侍ジャパンに吉兆をもたらす使者として、決戦の地・米マイアミに乗り込む。(堀北 禎仁)

 直近の侍ジャパンとドジャース、2つの「世界一」を全試合現地で追ったミニタニの言葉は意外に!?重い。「自分で言うのも何ですけど、僕は優勝請負人」。日本がイチローの決勝打で韓国を破った09年WBC決勝も、バックネット裏で観戦していたというから本物だ。

 日本が全勝突破したWBC1次ラウンドでは、東京ドームで4戦とも立ち会った。初戦の台湾戦で満塁弾を放った大谷に「大スターの宿命。期待された場面でしっかりと答えを出した。魅力の全てが詰まっていた」と感動した。

 大谷が前回WBCで「憧れるのをやめましょう」という名言を残したことを受け、今大会でもそのリーダーシップに注目。メジャー1年目のホワイトソックス・村上宗隆内野手(26)へ助言する様子に「レギュラーシーズンでライバルになる選手に技術を伝えるのはデメリットになるかもしれない。その垣根を越えて、勝つために必要なことを提供している」と尊敬しきりだ。

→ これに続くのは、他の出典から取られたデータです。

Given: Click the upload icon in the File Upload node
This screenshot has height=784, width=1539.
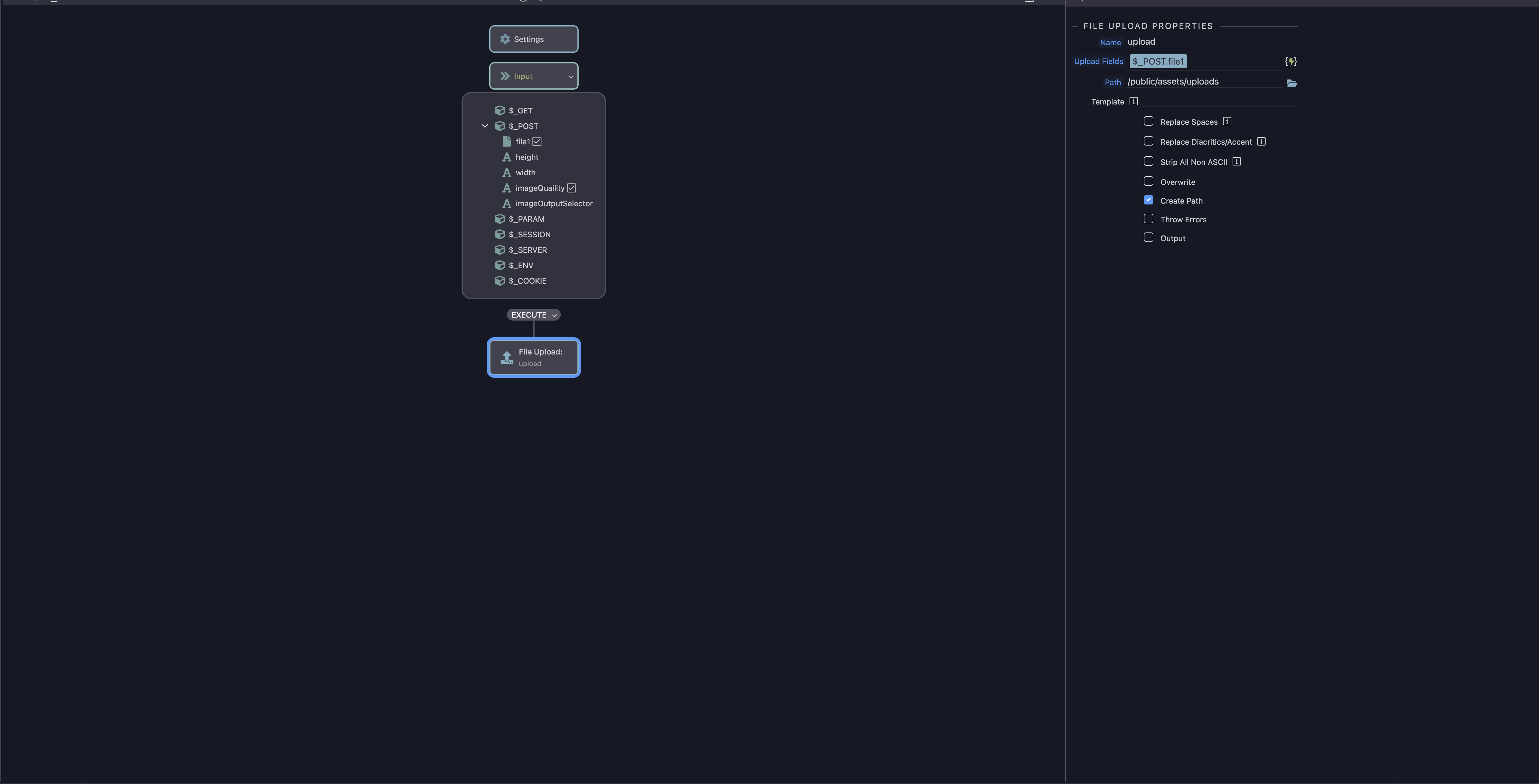Looking at the screenshot, I should click(506, 357).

 前回の準決勝・メキシコ戦で日本が逆転サヨナラ勝ちした光景は目に焼き付いている。

「ファンがみんな泣いていた。現地の人も侍ジャパンを好きになる瞬間だった」。当時との違いとして「選手たちの余裕」を感じるという。「2連覇するというよりは、一生で一度しかないこのメンバーで大会を楽しもうという様子がうかがえた」と、持ち前の観察眼を披露した。

 話題の“お茶たてポーズ”にも「いい意味でのノリもできて、ラテンのお祭りのような空気感が見え始めている。お祭り騒ぎで準決勝へ向かっていく展開に大谷選手がしてくれるのかな」。長打からバントまで様々な攻撃パターンを持つ日本打線に「誰がホームランを打ってもおかしくない。世界がビックリするぐらい、前回大会以上に驚愕(きょうがく)するような侍ジャパンが見られる」と爆発を信じた。

 メジャー観戦通として、準々決勝の相手・ベネズエラは侮れない。「ホームラン打者ぞろいではないけど、単打を重ねられると3、4点失ってしまう」。主将のペレス捕手(ロイヤルズ)を警戒し「一発勝負なのでベテランの瞬時の判断が大事になる」とした。

 ミニタニは大谷出場試合のフル観戦を今年で最後にすると決めている。

チャレンジして5年目。まずはWBC完走がミッションだ。「日本ラウンドで痛めた」という喉の状態は不安だが、声をからして応援する。

◆ミニタニ 本名・神田昭洋。1976年3月28日、茨城・水戸市生まれ。49歳。米ロサンゼルス在住。2006年に渡米し、12年からダルビッシュ似の顔面を生かして「ミニビッシュ」として活躍。21年から「ミニタニ」となり、YouTubeなどで活躍中。身長156センチ。